MIT’s OpenCourseWare, while not a startup, was really the first time a world-class institution had lifted the hood on their courses and offered them online as videos. They either recognized that it would not dilute their physical offering to distribute their courseware, that their mission was actually to educate and not just collect tuition, or some combination of the two. Either way, the world didn’t end when they opened their online doors and so other universities have ever so slowly become interested in similar approaches.
The new education startups target a variety of different users. ShowMe allows teachers, typically K-12, to easily create and upload lessons. StraighterLine and Minerva provide more general education courses (i.e. “Your freshman year classes for only $1,000″). 2Tor has partnered with USC, Georgetown, and UNC to offer full degree programs while Coursera has partnered with Stanford, Princeton, Penn, and the University of Michigan for similar offerings, though without giving course credits. More specialized products have also emerged, like Udacity, the computer science brainchild of a Stanford Professor or like Grockit, the test prep web-ware powered by peer-to-peer learning. General offerings like Khan Academy or Lynda have also emerged to teach an almost infinite variety of specific skills. My personal favorite, Udemy, offers both free and paid full video courses for professional development.

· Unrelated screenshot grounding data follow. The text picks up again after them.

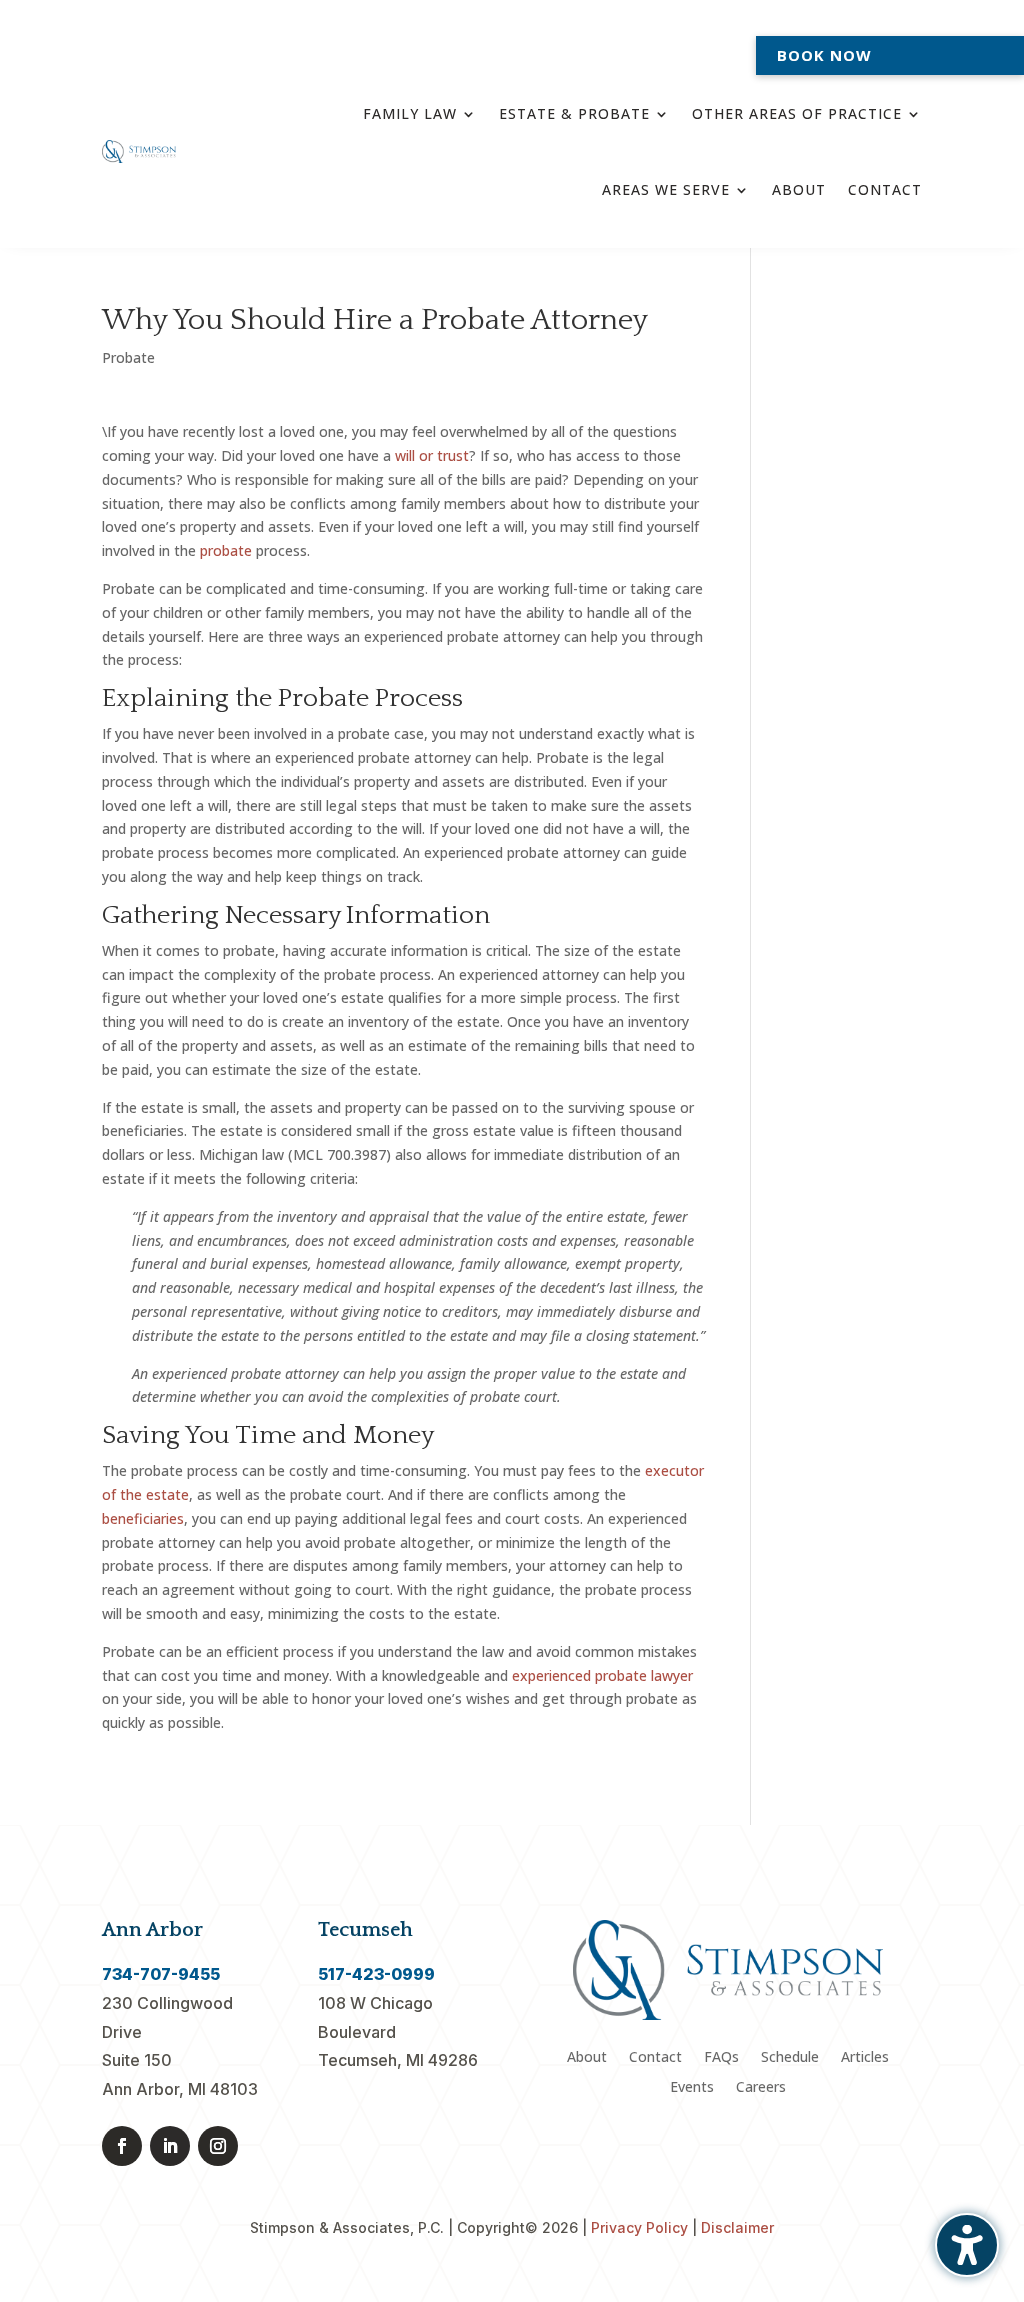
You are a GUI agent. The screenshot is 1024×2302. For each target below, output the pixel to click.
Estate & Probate (574, 113)
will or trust (432, 455)
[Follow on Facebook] (122, 2146)
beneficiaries (143, 1518)
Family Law (410, 113)
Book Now (824, 55)
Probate (128, 357)
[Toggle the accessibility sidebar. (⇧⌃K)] (967, 2245)
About (799, 189)
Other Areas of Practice (797, 113)
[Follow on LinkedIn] (170, 2146)
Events (692, 2088)
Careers (761, 2088)
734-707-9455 (161, 1974)
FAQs (721, 2058)
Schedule (790, 2058)
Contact (885, 189)
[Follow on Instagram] (218, 2146)
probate (226, 550)
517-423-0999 (376, 1974)
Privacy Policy (639, 2227)
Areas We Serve (666, 189)
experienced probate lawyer (602, 1675)
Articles (865, 2058)
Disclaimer (737, 2227)
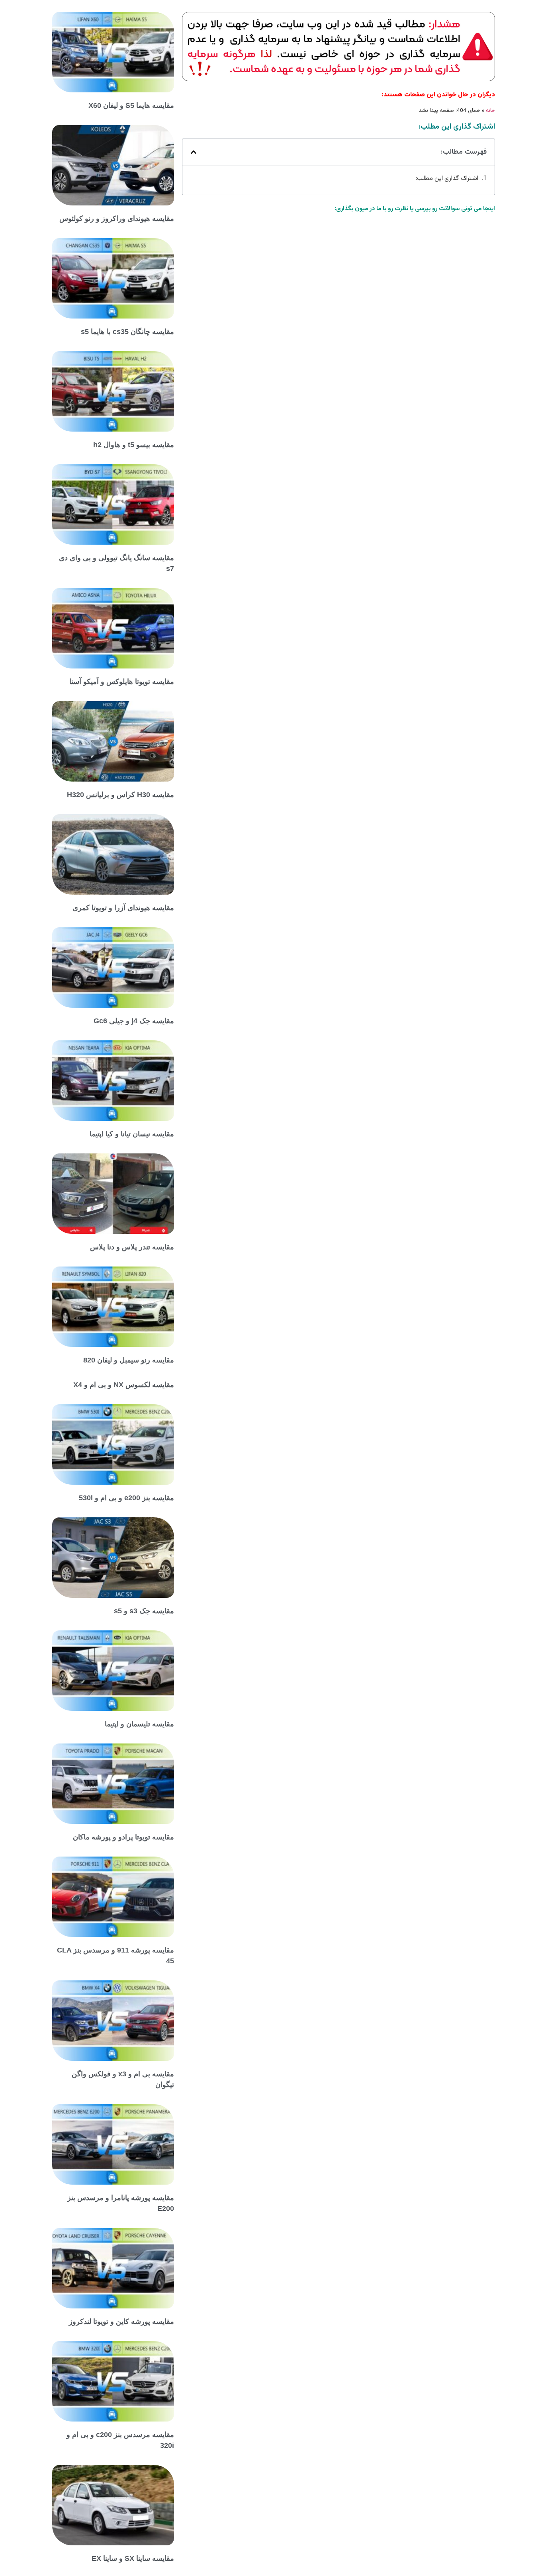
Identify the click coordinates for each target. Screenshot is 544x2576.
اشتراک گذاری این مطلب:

The melding of university curricula and private online education platforms has raised a host of bigger issues, like whether universities should be trying to make money by retaining physical students or dispersing their knowledge free across the web and also whether the programs should be accredited or simply offer certificates. I’ll leave those for other forums. The fact is, I don’t really care about those issues as a user seeking professional education; I just want the knowledge in my brain and I don’t care if it comes with a certificate or degree.
So do these online solutions solve my problems? Kind of. They have become particularly effective at the optimization part of learning ““ or “How can I learn a given skill the most efficiently and effectively?” Video lectures combined with peer-to-peer approaches seem to be quite effective. Unfortunately, they still lack the other major component ““ strategic planning. I still haven’t found a satisfactory solution for the question, “If I want to be a iPad Game Developer or Social Media Web Designer or Database Developer for Web Apps then what are ALL the courses I need to take to build to that level of professional ability?”

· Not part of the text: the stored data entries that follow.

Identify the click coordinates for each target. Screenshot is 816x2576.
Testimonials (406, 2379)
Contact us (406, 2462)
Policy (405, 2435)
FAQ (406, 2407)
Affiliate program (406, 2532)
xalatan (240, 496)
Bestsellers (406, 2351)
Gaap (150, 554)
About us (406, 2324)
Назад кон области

My solution to that shortfall is to take a shower, open the blinds, and get outside to meet actual people. The internet is an endless bounty of information and, given enough time, you could probably learn it all or take every course out there and eventually hit all the right points. But increase learning density and most of all efficiency means talking to real humanoids to fill in the gaps of strategy and context that the internet can’t solve. Luckily, for every given subject there are professional organizations and meetups where members are typically more than happy to provide some light-touch mentorship to someone asking the right questions. Some of the most productive learning experiences I have ever had involved engaging someone into a discussion of why they do what they do and how they do it.
In the beginning, I wasn’t educating myself very efficiently. Thanks to some critical thinking and the application of a more scientific approach, I’m now pointed in a much more fruitful direction. I’ll be working harder to leverage professional networks to help answer the big contextual questions that will allow me to fine-tune my curriculum. To learn specific skills, I will utilize some of the products I mentioned above and various other online tools that allow the combination of lecture and peer-to-peer engagement. Finally, if there aren’t any real people or interactive products available, I guess I’ll just have to dust of the textbook again and have a go with it.
For some reason, that feels like going back to using slide rules and telegraphs.